Reproduce the following material line for line, with no changes.

§ INPUT ROWS

=-=-=-=-=

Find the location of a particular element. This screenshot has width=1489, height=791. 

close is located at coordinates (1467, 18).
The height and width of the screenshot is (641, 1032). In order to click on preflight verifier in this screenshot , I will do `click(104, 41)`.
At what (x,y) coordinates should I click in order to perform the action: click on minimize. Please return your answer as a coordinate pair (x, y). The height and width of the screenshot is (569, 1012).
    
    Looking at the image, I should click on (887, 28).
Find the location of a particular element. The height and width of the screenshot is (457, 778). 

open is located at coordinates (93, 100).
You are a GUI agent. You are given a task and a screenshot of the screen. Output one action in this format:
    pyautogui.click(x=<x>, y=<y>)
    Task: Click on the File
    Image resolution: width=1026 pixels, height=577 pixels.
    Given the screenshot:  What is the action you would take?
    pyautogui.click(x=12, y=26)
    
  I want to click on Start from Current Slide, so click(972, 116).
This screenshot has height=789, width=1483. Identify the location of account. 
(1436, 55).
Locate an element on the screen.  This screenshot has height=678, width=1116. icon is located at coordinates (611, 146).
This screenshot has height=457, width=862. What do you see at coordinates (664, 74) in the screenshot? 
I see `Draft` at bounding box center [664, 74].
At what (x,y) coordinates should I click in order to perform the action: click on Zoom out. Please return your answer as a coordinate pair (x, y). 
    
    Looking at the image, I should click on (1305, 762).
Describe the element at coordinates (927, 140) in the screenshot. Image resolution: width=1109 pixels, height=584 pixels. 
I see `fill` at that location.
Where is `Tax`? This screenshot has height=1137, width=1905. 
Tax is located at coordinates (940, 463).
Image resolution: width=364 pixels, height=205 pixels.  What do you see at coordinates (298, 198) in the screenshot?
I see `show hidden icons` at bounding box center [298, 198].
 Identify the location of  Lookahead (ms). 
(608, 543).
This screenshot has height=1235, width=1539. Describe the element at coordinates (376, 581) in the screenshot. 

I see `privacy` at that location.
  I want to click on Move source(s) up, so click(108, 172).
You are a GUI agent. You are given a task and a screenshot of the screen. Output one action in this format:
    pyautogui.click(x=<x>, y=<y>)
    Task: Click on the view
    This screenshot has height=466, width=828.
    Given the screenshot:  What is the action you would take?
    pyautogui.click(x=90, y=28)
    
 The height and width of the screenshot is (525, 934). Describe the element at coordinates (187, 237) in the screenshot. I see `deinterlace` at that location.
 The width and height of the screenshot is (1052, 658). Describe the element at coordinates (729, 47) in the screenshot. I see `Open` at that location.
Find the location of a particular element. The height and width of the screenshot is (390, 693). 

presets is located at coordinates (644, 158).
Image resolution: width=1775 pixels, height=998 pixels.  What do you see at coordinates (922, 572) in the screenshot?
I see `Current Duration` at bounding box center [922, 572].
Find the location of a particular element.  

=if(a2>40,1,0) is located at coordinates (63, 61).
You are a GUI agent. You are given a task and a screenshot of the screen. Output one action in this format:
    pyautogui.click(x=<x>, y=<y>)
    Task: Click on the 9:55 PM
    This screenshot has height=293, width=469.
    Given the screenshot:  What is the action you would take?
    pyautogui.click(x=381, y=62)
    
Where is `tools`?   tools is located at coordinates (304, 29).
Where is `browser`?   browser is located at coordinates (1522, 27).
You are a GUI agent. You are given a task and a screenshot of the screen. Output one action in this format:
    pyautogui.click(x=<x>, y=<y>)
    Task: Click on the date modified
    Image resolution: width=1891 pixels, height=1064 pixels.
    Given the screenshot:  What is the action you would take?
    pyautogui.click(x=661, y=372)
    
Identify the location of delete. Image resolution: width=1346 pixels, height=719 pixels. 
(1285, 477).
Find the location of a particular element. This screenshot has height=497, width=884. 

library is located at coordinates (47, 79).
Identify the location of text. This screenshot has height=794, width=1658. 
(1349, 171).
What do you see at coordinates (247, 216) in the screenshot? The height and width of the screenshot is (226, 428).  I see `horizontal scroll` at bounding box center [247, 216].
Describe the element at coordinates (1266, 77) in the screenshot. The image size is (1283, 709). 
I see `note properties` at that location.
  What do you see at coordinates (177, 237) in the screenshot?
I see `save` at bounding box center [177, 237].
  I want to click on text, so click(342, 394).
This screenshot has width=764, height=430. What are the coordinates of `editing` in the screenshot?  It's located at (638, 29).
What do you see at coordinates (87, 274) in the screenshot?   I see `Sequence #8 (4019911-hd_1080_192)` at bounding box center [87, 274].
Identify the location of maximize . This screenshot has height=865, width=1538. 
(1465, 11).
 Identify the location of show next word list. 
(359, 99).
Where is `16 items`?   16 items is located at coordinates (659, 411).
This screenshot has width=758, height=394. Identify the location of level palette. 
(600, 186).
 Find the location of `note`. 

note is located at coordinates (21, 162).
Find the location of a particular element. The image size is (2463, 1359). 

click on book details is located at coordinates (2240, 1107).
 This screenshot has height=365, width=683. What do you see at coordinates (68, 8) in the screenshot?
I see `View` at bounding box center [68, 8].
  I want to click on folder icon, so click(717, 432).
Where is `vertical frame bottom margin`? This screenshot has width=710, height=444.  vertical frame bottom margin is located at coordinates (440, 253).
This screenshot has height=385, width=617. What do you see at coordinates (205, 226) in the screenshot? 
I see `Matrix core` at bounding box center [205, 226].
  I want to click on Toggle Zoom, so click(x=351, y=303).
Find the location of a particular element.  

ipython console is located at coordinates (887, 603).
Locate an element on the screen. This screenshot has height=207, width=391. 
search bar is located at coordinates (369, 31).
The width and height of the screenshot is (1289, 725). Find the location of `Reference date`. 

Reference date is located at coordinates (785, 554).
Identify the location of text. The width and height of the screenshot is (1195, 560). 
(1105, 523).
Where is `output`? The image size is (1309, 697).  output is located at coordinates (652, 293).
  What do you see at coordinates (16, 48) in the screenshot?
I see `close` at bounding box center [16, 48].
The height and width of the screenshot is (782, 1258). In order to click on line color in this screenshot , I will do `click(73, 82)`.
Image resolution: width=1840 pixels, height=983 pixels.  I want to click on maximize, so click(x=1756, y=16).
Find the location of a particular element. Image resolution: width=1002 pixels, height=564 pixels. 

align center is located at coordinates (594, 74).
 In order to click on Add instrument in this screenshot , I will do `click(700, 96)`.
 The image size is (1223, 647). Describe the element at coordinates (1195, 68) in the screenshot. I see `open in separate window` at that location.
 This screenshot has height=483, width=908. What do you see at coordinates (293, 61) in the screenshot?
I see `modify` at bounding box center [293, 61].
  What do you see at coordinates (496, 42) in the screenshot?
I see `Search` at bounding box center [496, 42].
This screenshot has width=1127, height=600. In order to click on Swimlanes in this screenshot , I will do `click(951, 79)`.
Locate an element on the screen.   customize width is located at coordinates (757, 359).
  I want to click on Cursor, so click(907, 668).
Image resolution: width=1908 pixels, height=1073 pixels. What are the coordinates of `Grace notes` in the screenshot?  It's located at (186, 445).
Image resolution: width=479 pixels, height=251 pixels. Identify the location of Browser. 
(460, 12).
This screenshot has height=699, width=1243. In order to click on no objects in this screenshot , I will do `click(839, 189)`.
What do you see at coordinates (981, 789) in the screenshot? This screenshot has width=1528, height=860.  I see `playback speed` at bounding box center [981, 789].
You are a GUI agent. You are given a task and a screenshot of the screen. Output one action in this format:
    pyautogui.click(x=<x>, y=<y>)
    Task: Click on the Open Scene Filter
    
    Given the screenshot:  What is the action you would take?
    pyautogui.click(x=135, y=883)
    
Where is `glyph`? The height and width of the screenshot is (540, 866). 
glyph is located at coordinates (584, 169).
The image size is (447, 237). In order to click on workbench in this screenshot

=-=-=-=-=

§ WRITTEN REPLY
Find the location of a particular element. This screenshot has width=1489, height=791. 

close is located at coordinates (1467, 18).
The height and width of the screenshot is (641, 1032). In order to click on preflight verifier in this screenshot , I will do `click(104, 41)`.
At what (x,y) coordinates should I click in order to perform the action: click on minimize. Please return your answer as a coordinate pair (x, y). The height and width of the screenshot is (569, 1012).
    
    Looking at the image, I should click on (887, 28).
Find the location of a particular element. The height and width of the screenshot is (457, 778). 

open is located at coordinates (93, 100).
You are a GUI agent. You are given a task and a screenshot of the screen. Output one action in this format:
    pyautogui.click(x=<x>, y=<y>)
    Task: Click on the File
    Image resolution: width=1026 pixels, height=577 pixels.
    Given the screenshot:  What is the action you would take?
    pyautogui.click(x=12, y=26)
    
  I want to click on Start from Current Slide, so click(972, 116).
This screenshot has height=789, width=1483. Identify the location of account. 
(1436, 55).
Locate an element on the screen.  This screenshot has height=678, width=1116. icon is located at coordinates (611, 146).
This screenshot has height=457, width=862. What do you see at coordinates (664, 74) in the screenshot? 
I see `Draft` at bounding box center [664, 74].
At what (x,y) coordinates should I click in order to perform the action: click on Zoom out. Please return your answer as a coordinate pair (x, y). 
    
    Looking at the image, I should click on (1305, 762).
Describe the element at coordinates (927, 140) in the screenshot. Image resolution: width=1109 pixels, height=584 pixels. 
I see `fill` at that location.
Where is `Tax`? This screenshot has height=1137, width=1905. 
Tax is located at coordinates (940, 463).
Image resolution: width=364 pixels, height=205 pixels.  What do you see at coordinates (298, 198) in the screenshot?
I see `show hidden icons` at bounding box center [298, 198].
 Identify the location of  Lookahead (ms). 
(608, 543).
This screenshot has height=1235, width=1539. Describe the element at coordinates (376, 581) in the screenshot. 

I see `privacy` at that location.
  I want to click on Move source(s) up, so click(108, 172).
You are a GUI agent. You are given a task and a screenshot of the screen. Output one action in this format:
    pyautogui.click(x=<x>, y=<y>)
    Task: Click on the view
    This screenshot has height=466, width=828.
    Given the screenshot:  What is the action you would take?
    pyautogui.click(x=90, y=28)
    
 The height and width of the screenshot is (525, 934). Describe the element at coordinates (187, 237) in the screenshot. I see `deinterlace` at that location.
 The width and height of the screenshot is (1052, 658). Describe the element at coordinates (729, 47) in the screenshot. I see `Open` at that location.
Find the location of a particular element. The height and width of the screenshot is (390, 693). 

presets is located at coordinates (644, 158).
Image resolution: width=1775 pixels, height=998 pixels.  What do you see at coordinates (922, 572) in the screenshot?
I see `Current Duration` at bounding box center [922, 572].
Find the location of a particular element.  

=if(a2>40,1,0) is located at coordinates (63, 61).
You are a GUI agent. You are given a task and a screenshot of the screen. Output one action in this format:
    pyautogui.click(x=<x>, y=<y>)
    Task: Click on the 9:55 PM
    This screenshot has height=293, width=469.
    Given the screenshot:  What is the action you would take?
    pyautogui.click(x=381, y=62)
    
Where is `tools`?   tools is located at coordinates (304, 29).
Where is `browser`?   browser is located at coordinates (1522, 27).
You are a GUI agent. You are given a task and a screenshot of the screen. Output one action in this format:
    pyautogui.click(x=<x>, y=<y>)
    Task: Click on the date modified
    Image resolution: width=1891 pixels, height=1064 pixels.
    Given the screenshot:  What is the action you would take?
    pyautogui.click(x=661, y=372)
    
Identify the location of delete. Image resolution: width=1346 pixels, height=719 pixels. 
(1285, 477).
Find the location of a particular element. This screenshot has height=497, width=884. 

library is located at coordinates (47, 79).
Identify the location of text. This screenshot has height=794, width=1658. 
(1349, 171).
What do you see at coordinates (247, 216) in the screenshot? The height and width of the screenshot is (226, 428).  I see `horizontal scroll` at bounding box center [247, 216].
Describe the element at coordinates (1266, 77) in the screenshot. The image size is (1283, 709). 
I see `note properties` at that location.
  What do you see at coordinates (177, 237) in the screenshot?
I see `save` at bounding box center [177, 237].
  I want to click on text, so click(342, 394).
This screenshot has width=764, height=430. What are the coordinates of `editing` in the screenshot?  It's located at (638, 29).
What do you see at coordinates (87, 274) in the screenshot?   I see `Sequence #8 (4019911-hd_1080_192)` at bounding box center [87, 274].
Identify the location of maximize . This screenshot has height=865, width=1538. 
(1465, 11).
 Identify the location of show next word list. 
(359, 99).
Where is `16 items`?   16 items is located at coordinates (659, 411).
This screenshot has width=758, height=394. Identify the location of level palette. 
(600, 186).
 Find the location of `note`. 

note is located at coordinates (21, 162).
Find the location of a particular element. The image size is (2463, 1359). 

click on book details is located at coordinates (2240, 1107).
 This screenshot has height=365, width=683. What do you see at coordinates (68, 8) in the screenshot?
I see `View` at bounding box center [68, 8].
  I want to click on folder icon, so click(717, 432).
Where is `vertical frame bottom margin`? This screenshot has width=710, height=444.  vertical frame bottom margin is located at coordinates (440, 253).
This screenshot has height=385, width=617. What do you see at coordinates (205, 226) in the screenshot? 
I see `Matrix core` at bounding box center [205, 226].
  I want to click on Toggle Zoom, so click(x=351, y=303).
Find the location of a particular element.  

ipython console is located at coordinates (887, 603).
Locate an element on the screen. This screenshot has height=207, width=391. 
search bar is located at coordinates (369, 31).
The width and height of the screenshot is (1289, 725). Find the location of `Reference date`. 

Reference date is located at coordinates (785, 554).
Identify the location of text. The width and height of the screenshot is (1195, 560). 
(1105, 523).
Where is `output`? The image size is (1309, 697).  output is located at coordinates (652, 293).
  What do you see at coordinates (16, 48) in the screenshot?
I see `close` at bounding box center [16, 48].
The height and width of the screenshot is (782, 1258). In order to click on line color in this screenshot , I will do `click(73, 82)`.
Image resolution: width=1840 pixels, height=983 pixels.  I want to click on maximize, so click(x=1756, y=16).
Find the location of a particular element. Image resolution: width=1002 pixels, height=564 pixels. 

align center is located at coordinates (594, 74).
 In order to click on Add instrument in this screenshot , I will do `click(700, 96)`.
 The image size is (1223, 647). Describe the element at coordinates (1195, 68) in the screenshot. I see `open in separate window` at that location.
 This screenshot has height=483, width=908. What do you see at coordinates (293, 61) in the screenshot?
I see `modify` at bounding box center [293, 61].
  What do you see at coordinates (496, 42) in the screenshot?
I see `Search` at bounding box center [496, 42].
This screenshot has width=1127, height=600. In order to click on Swimlanes in this screenshot , I will do `click(951, 79)`.
Locate an element on the screen.   customize width is located at coordinates (757, 359).
  I want to click on Cursor, so click(907, 668).
Image resolution: width=1908 pixels, height=1073 pixels. What are the coordinates of `Grace notes` in the screenshot?  It's located at (186, 445).
Image resolution: width=479 pixels, height=251 pixels. Identify the location of Browser. 
(460, 12).
This screenshot has height=699, width=1243. In order to click on no objects in this screenshot , I will do `click(839, 189)`.
What do you see at coordinates (981, 789) in the screenshot? This screenshot has width=1528, height=860.  I see `playback speed` at bounding box center [981, 789].
You are a GUI agent. You are given a task and a screenshot of the screen. Output one action in this format:
    pyautogui.click(x=<x>, y=<y>)
    Task: Click on the Open Scene Filter
    
    Given the screenshot:  What is the action you would take?
    pyautogui.click(x=135, y=883)
    
Where is `glyph`? The height and width of the screenshot is (540, 866). 
glyph is located at coordinates (584, 169).
The image size is (447, 237). In order to click on workbench in this screenshot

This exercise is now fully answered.